So it's weigh in day tomorrow and I'm not really looking forward to it this time... I've actually been feeling pretty good about myself this week but the diet was far from perfect and the only exercise was early on in the week. I'm preparing myself for the worst as far as numbers go. The challenge will be to use that as motivation to push much harder this week with my 5 days of gym work & try and make up for lost time instead of being disappointed and wanting to give up.
I woke up in an awful mood today and I think it's actually partially from the TV I've been watching... been working our way through a series and it's starting to depress me & leaves me feeling quick yuck so I've decided to give it the flick. Only have room for uplifting entertainment right now! I barely made it to the gym - my knees are so bad at the moment I think they're actually worse than when I was performing in shows (oh the irony) & I was due to do sprints AND legs today... just the thought of it made me want to cry!
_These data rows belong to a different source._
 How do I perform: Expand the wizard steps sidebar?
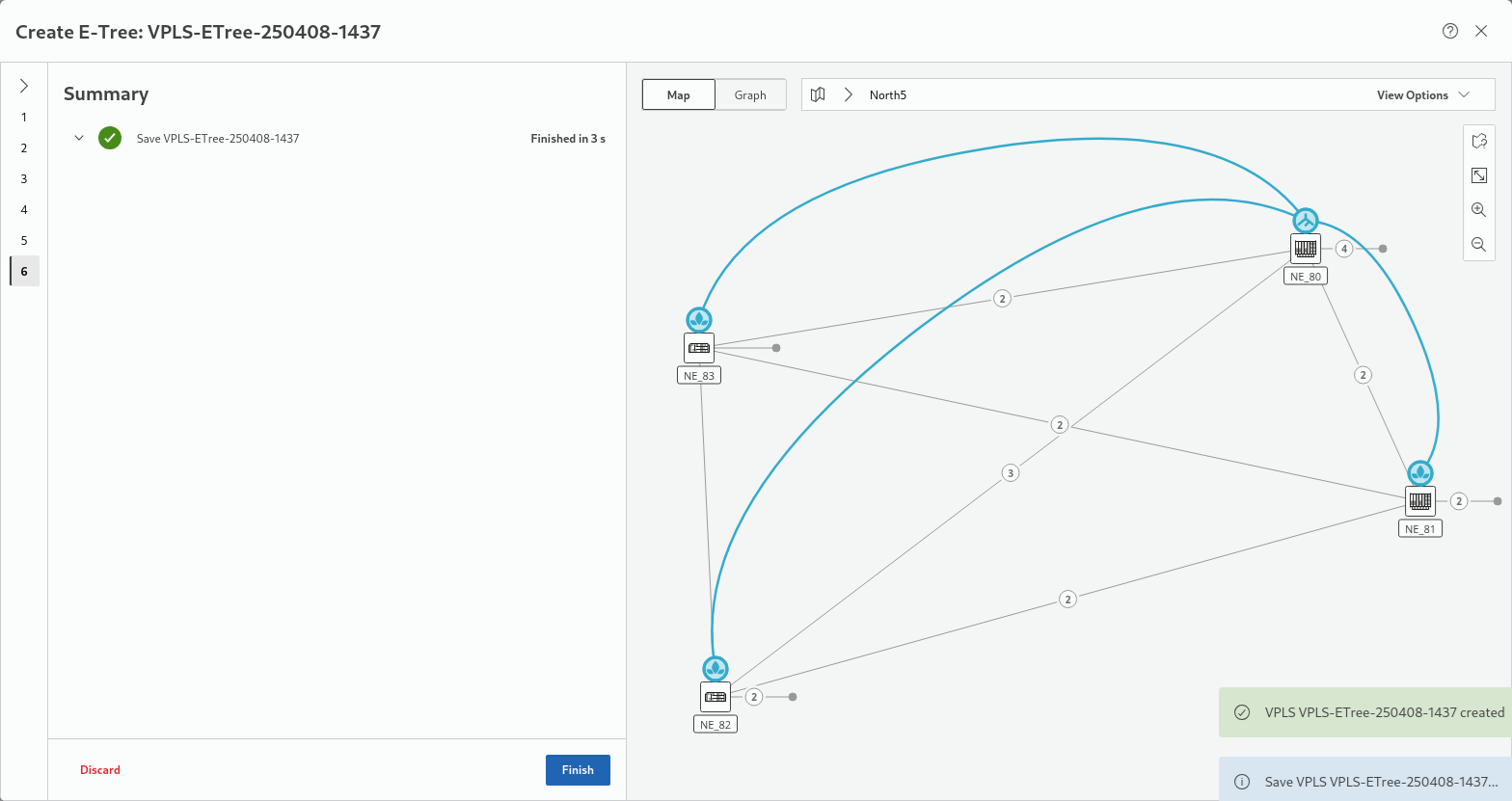[24, 86]
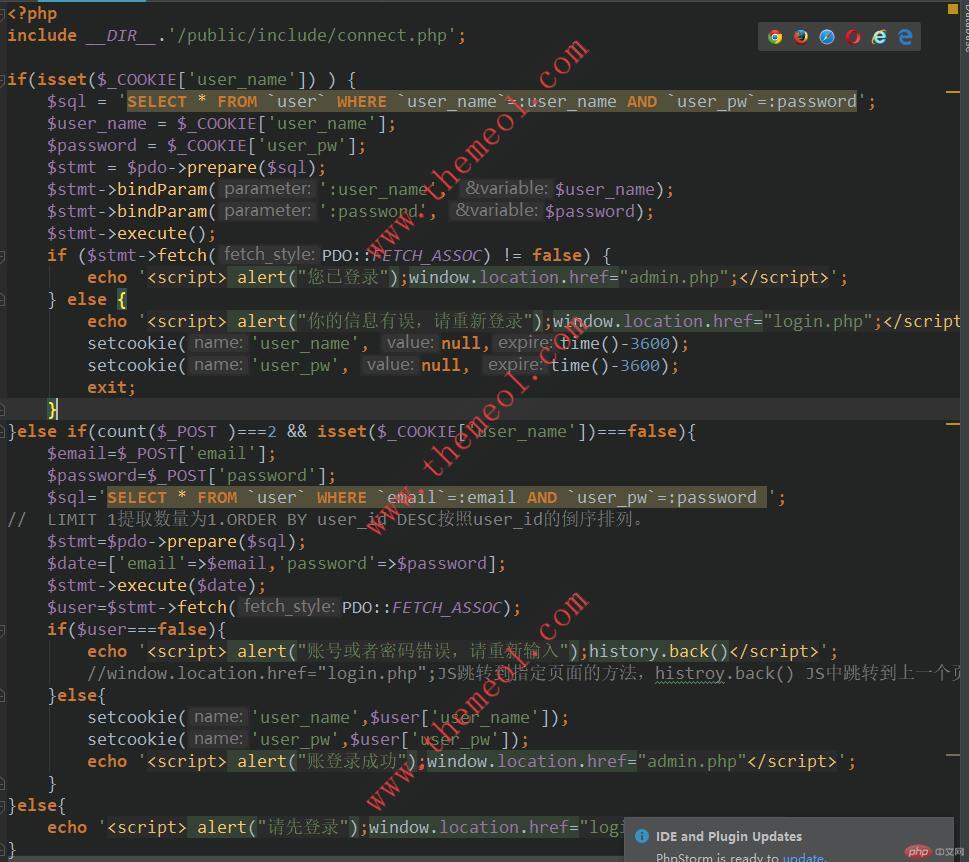Click the 'fetch_style:' hint in first fetch call

click(x=270, y=255)
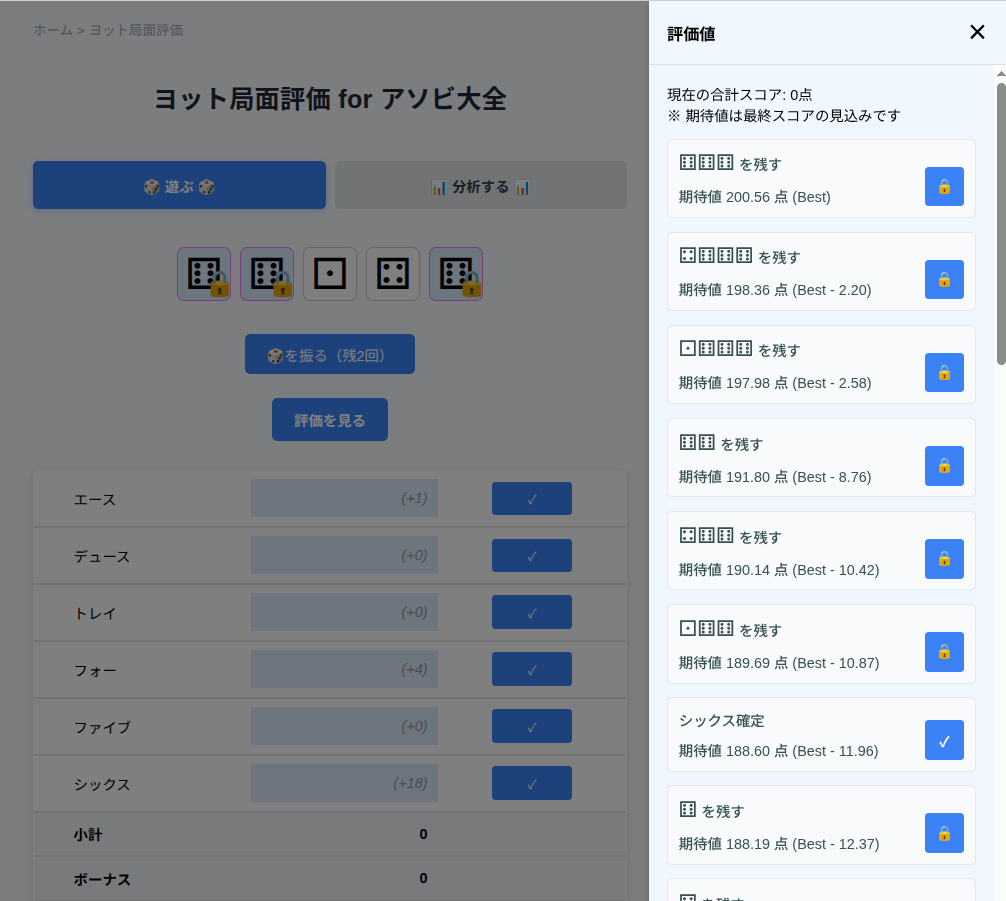Screen dimensions: 1006x901
Task: Select the die showing four
Action: [x=393, y=273]
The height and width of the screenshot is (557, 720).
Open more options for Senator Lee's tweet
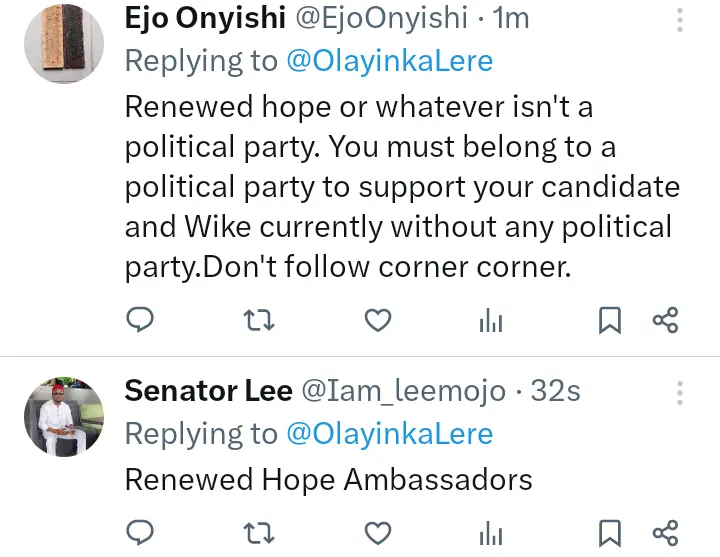(x=681, y=391)
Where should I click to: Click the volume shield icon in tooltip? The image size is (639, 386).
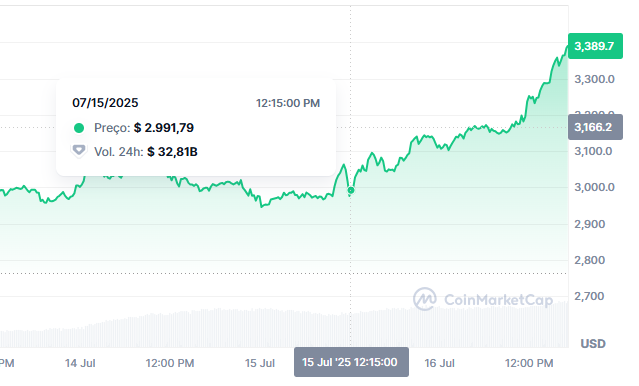(x=79, y=151)
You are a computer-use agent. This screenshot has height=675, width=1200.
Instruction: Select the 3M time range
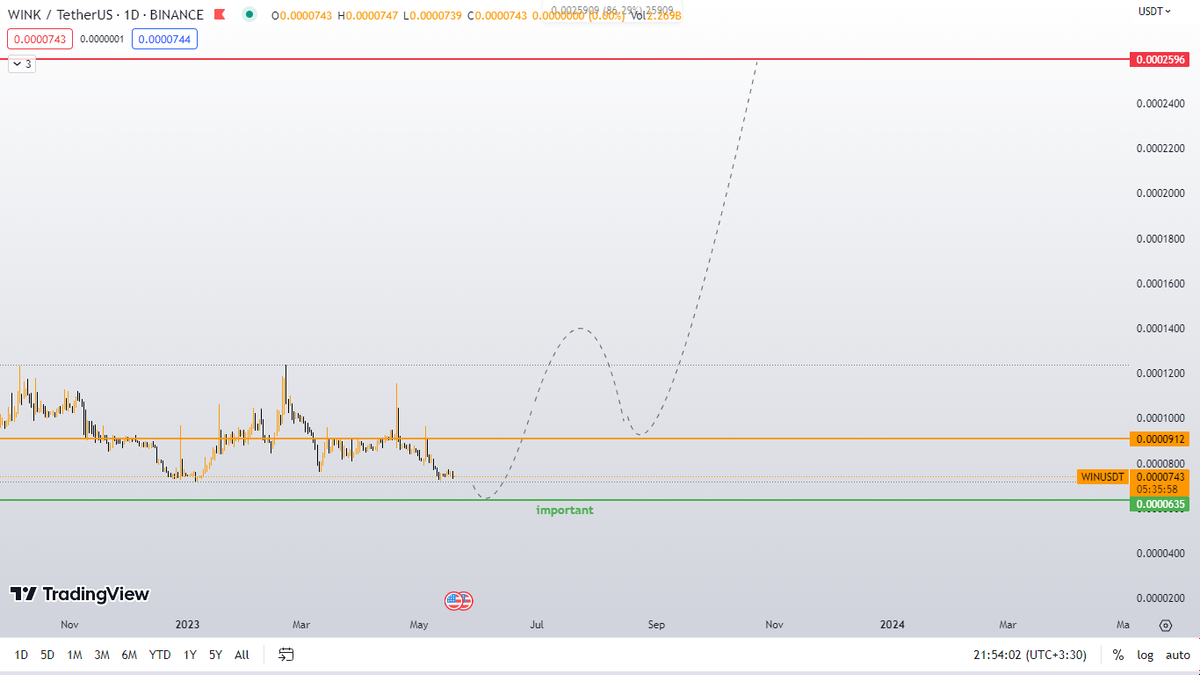[x=102, y=655]
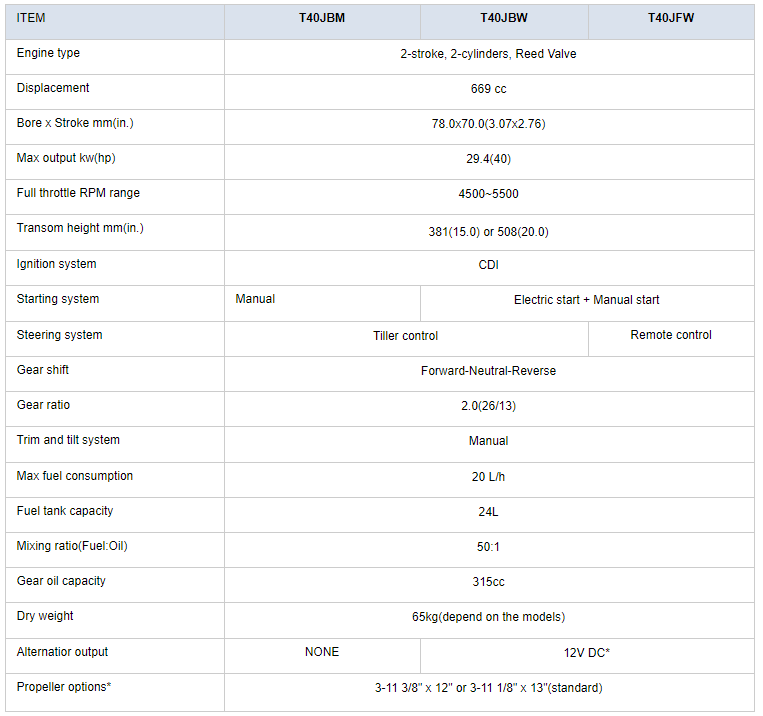The image size is (763, 716).
Task: Select the CDI ignition system cell
Action: point(489,268)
But nevertheless, I stepped into the gym, worked myself out of the misery & managed to do 30 minutes of intense cardio, 20 minutes of sprints AND my tough leg workout (I have 2 versions - today's was the one I always dread).
The walk home was even more challenging... I forgot about my injuries until I finished my workout and then was left in more pain PLUS feeling like jelly. What I would give to own a car right now. The plus side is that I burnt about 700 calories at the gym plus more on the walk to & from so it was a good day's work in the end! I ate about 1600 calories which is fine but I'm struggling to find a routine when I'm at home (work is now easy - I just eat the exact same thing every day) and am left feeling bloated and yuck. Will spend some time re-working my home diet tomorrow once the numbers are in. Well that ended up being a longer update than planned! Time for bed and to face that dreaded weigh-in in the morning. Back soon.